= Instructions for the task =
Where the records below have a line with "chevron", that line is to be copied.

• • •

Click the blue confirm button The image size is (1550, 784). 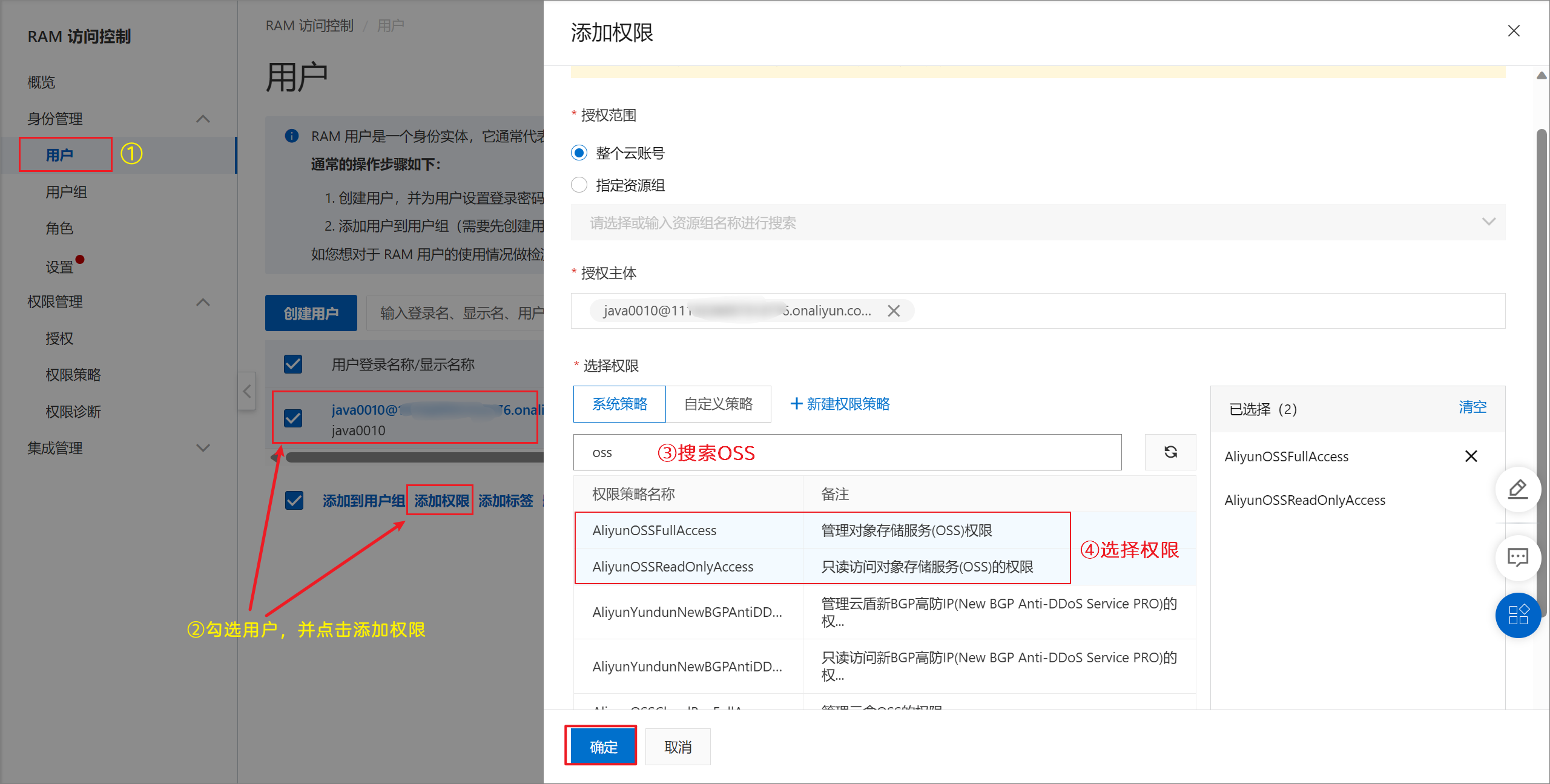pyautogui.click(x=602, y=746)
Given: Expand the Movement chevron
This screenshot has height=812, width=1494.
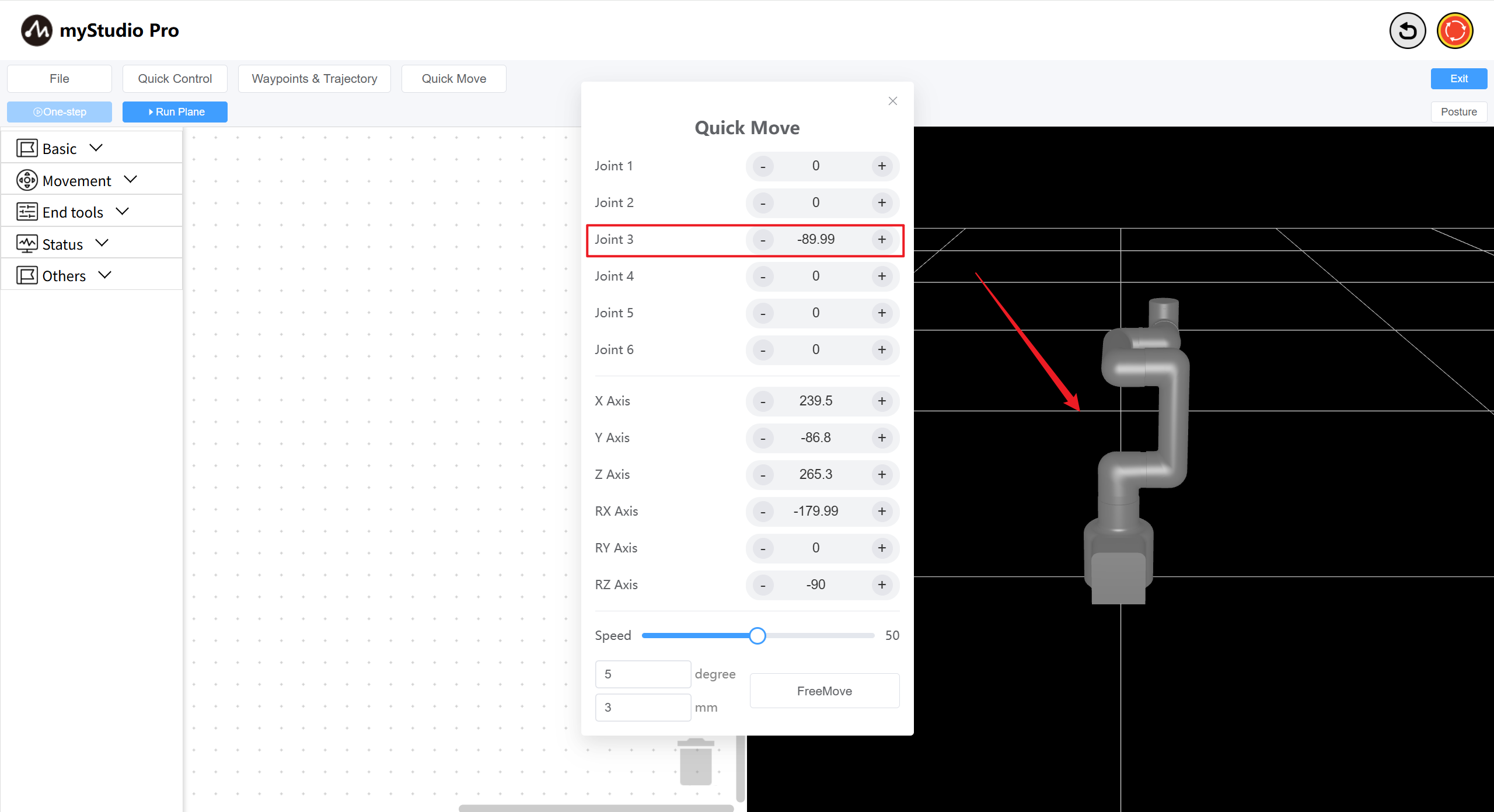Looking at the screenshot, I should (131, 180).
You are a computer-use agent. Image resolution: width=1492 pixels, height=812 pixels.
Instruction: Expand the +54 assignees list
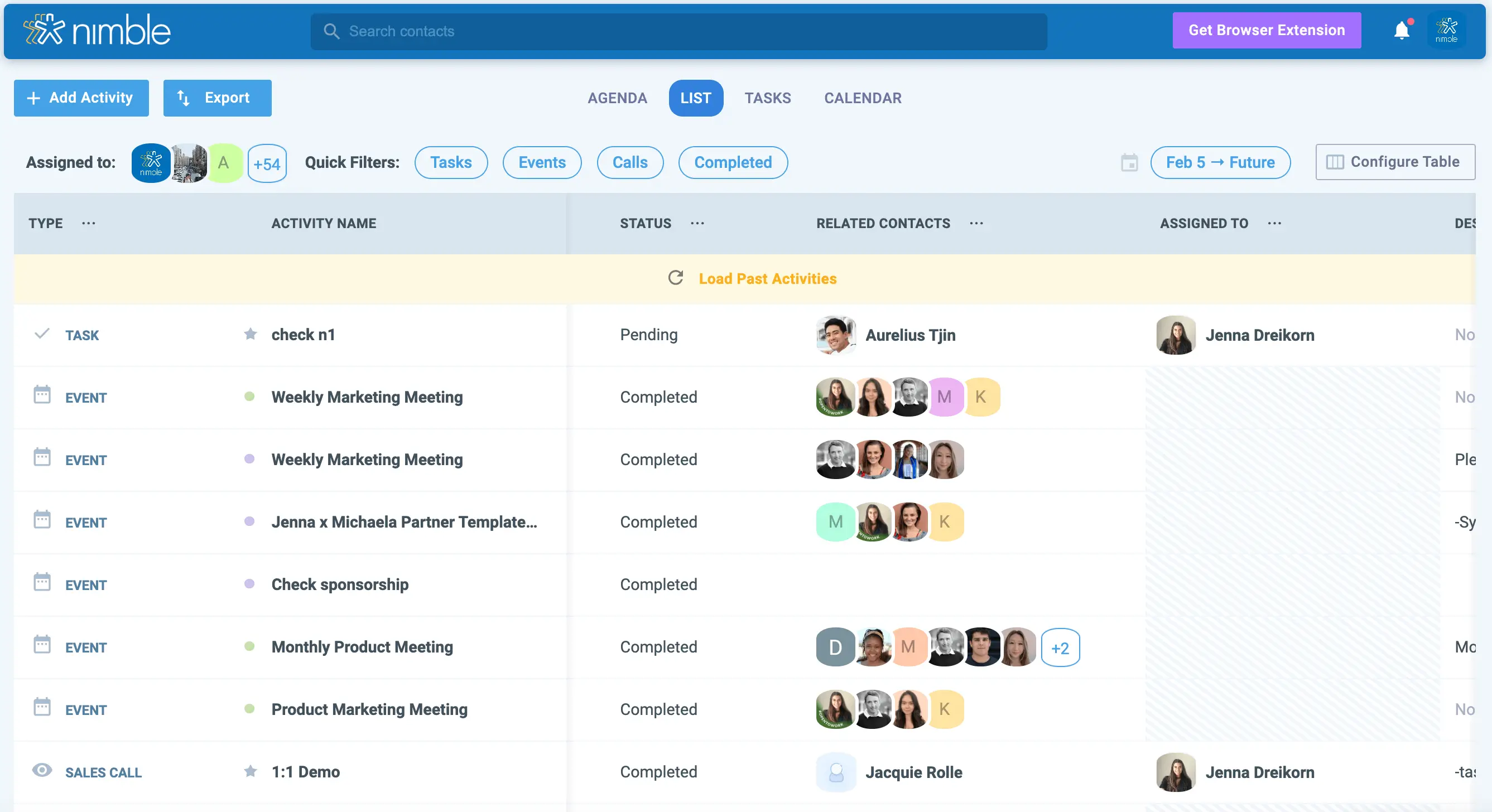267,163
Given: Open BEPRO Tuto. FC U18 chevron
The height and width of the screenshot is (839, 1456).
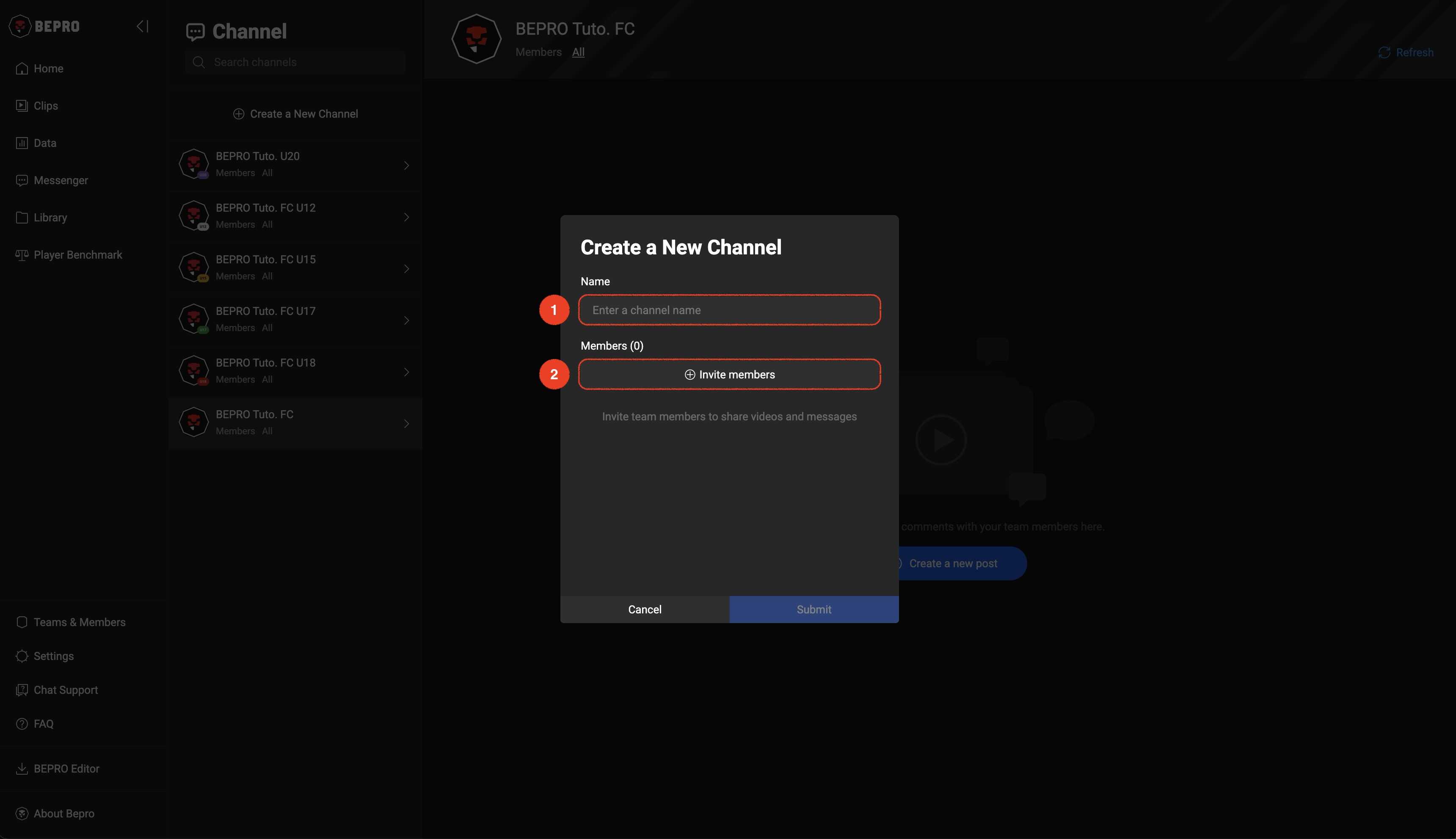Looking at the screenshot, I should point(406,372).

• • •

= Exercise solution =
Given: Expand the Movement chevron
Given: Open BEPRO Tuto. FC U18 chevron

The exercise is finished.